Given data:

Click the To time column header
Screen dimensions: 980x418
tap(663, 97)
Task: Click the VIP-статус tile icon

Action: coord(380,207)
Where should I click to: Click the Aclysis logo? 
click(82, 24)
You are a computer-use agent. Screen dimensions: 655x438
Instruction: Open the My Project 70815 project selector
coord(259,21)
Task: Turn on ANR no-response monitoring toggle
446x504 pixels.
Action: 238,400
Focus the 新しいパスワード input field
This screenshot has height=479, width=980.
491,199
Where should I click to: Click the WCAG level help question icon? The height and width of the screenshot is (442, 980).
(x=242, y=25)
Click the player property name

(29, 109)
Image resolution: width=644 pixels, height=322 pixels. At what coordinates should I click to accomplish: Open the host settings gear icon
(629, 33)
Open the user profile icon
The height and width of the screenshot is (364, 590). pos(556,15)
---
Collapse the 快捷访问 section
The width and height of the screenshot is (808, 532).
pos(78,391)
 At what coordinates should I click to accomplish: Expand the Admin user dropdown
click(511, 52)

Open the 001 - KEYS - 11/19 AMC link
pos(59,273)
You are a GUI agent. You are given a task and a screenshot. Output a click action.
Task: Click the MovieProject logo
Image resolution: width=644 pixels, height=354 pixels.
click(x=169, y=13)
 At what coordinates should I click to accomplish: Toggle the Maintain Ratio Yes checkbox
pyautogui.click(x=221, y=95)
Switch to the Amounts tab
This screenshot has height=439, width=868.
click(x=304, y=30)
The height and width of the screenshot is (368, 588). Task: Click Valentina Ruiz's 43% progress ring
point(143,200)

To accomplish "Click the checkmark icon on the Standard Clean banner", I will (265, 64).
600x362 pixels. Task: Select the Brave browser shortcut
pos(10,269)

Task requirements: Where "agent" occurs in a line of the data above, count that line. Give the final count and no other words.

Expected answer: 2